Dataset content:
++++
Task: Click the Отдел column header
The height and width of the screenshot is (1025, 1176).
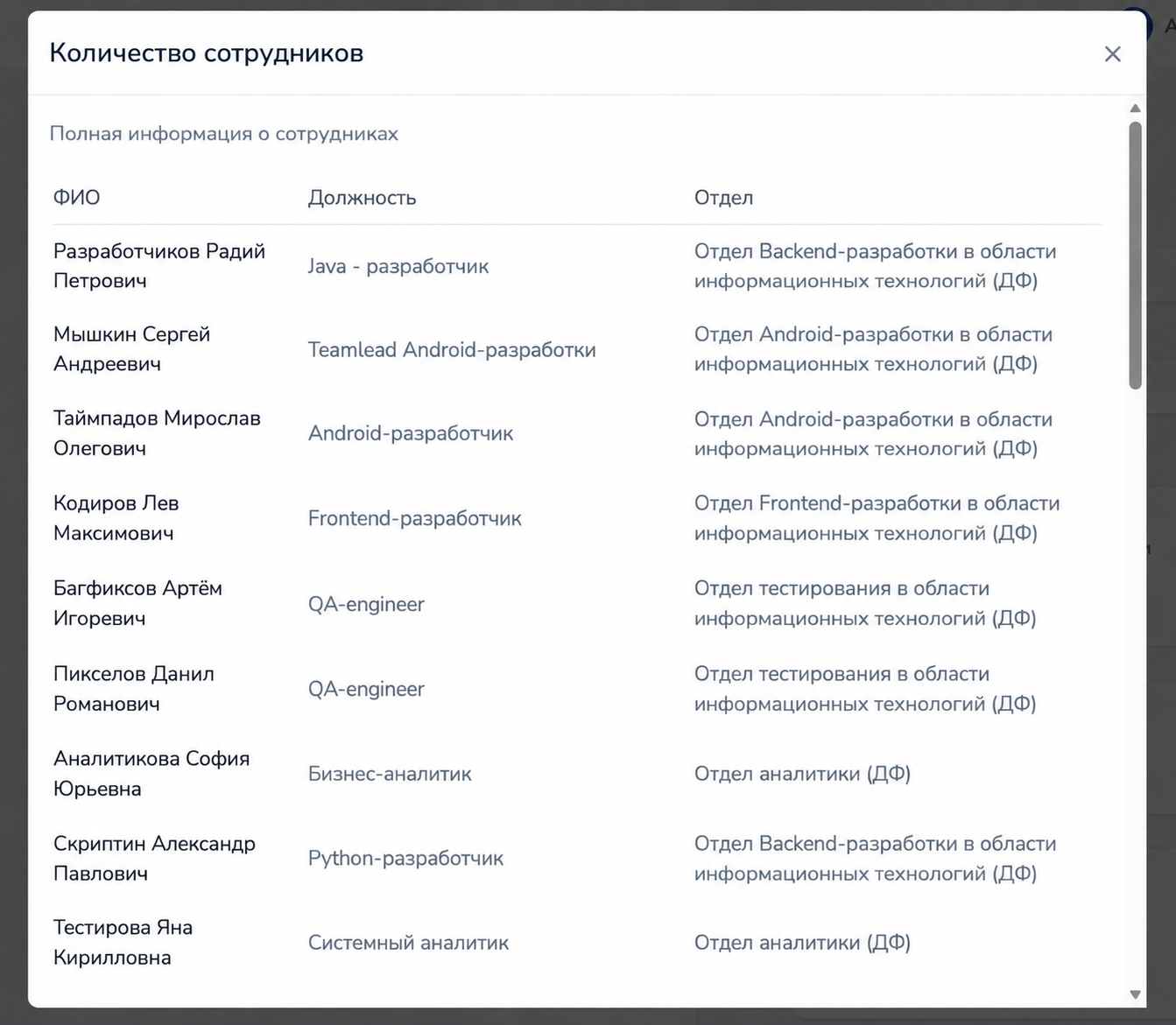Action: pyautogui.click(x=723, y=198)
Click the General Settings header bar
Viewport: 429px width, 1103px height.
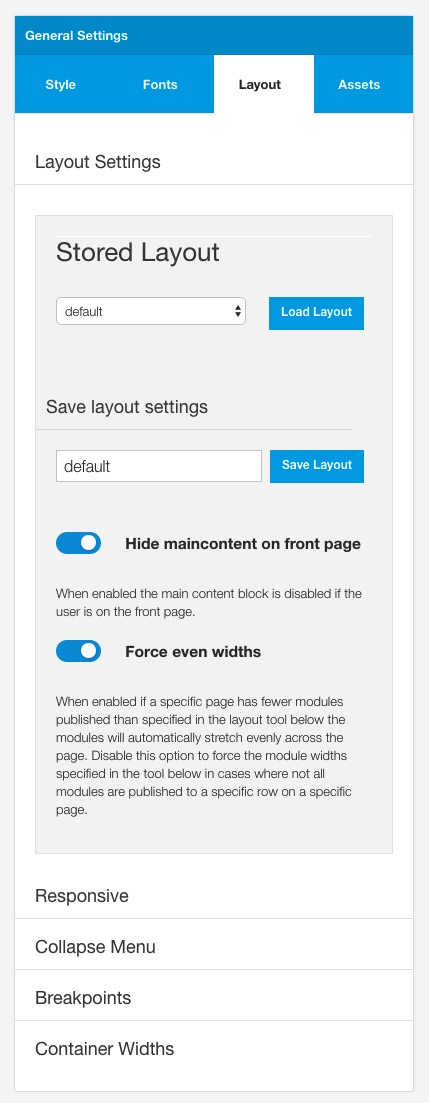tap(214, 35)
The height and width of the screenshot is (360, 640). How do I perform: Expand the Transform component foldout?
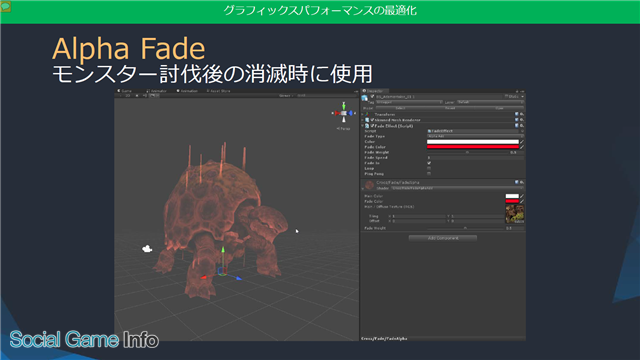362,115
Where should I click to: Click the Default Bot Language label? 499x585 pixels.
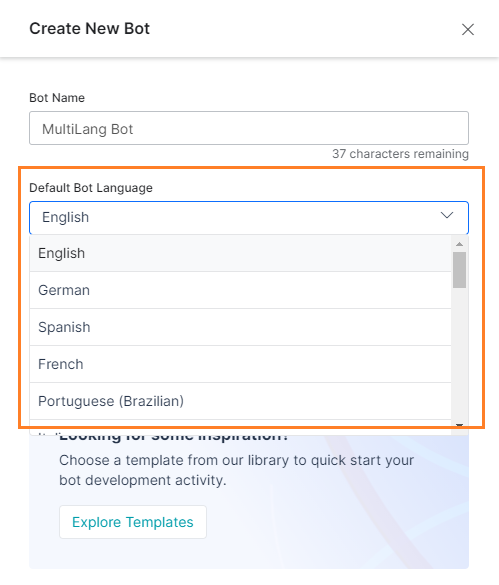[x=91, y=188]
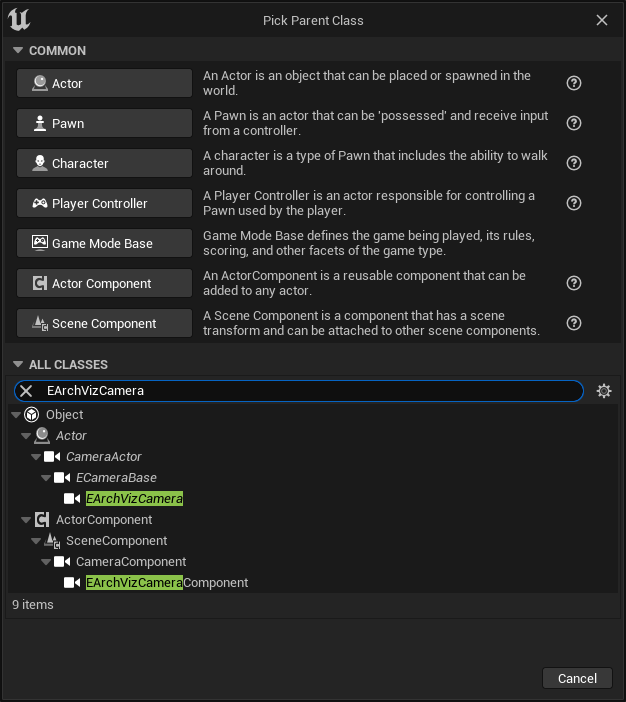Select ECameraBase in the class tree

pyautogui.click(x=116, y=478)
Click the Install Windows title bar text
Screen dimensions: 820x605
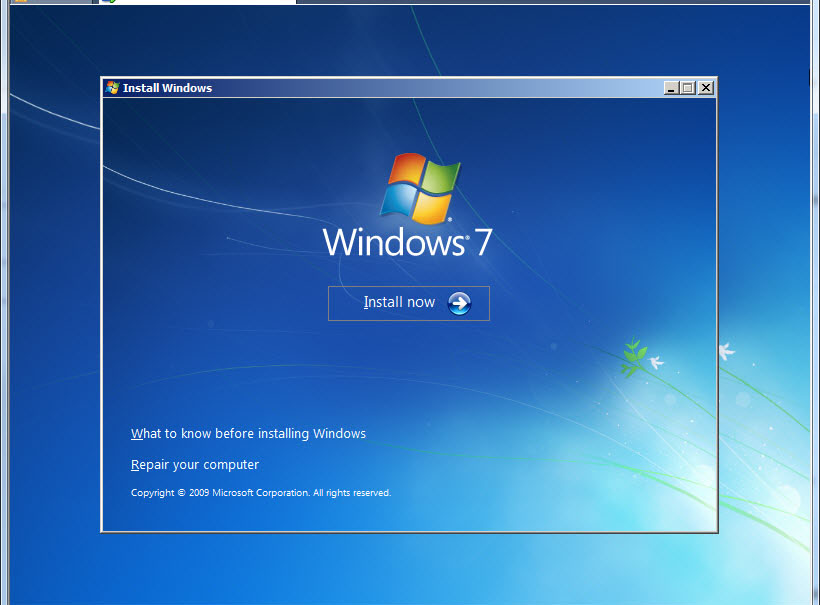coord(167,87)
++++
The problem: Write the entries above out again exactly, omitting each image.

Expected answer:
Task: Click the Отдел column header
The height and width of the screenshot is (1025, 1176).
Action: pyautogui.click(x=723, y=198)
Click the General Settings header bar
Viewport: 429px width, 1103px height.
tap(214, 35)
The height and width of the screenshot is (360, 640). How do I perform: Expand the Transform component foldout?
362,115
Where should I click to: Click the Default Bot Language label? 499x585 pixels.
[x=91, y=188]
Select ECameraBase in the class tree

pyautogui.click(x=116, y=478)
Click the Install Windows title bar text
Screen dimensions: 820x605
coord(167,87)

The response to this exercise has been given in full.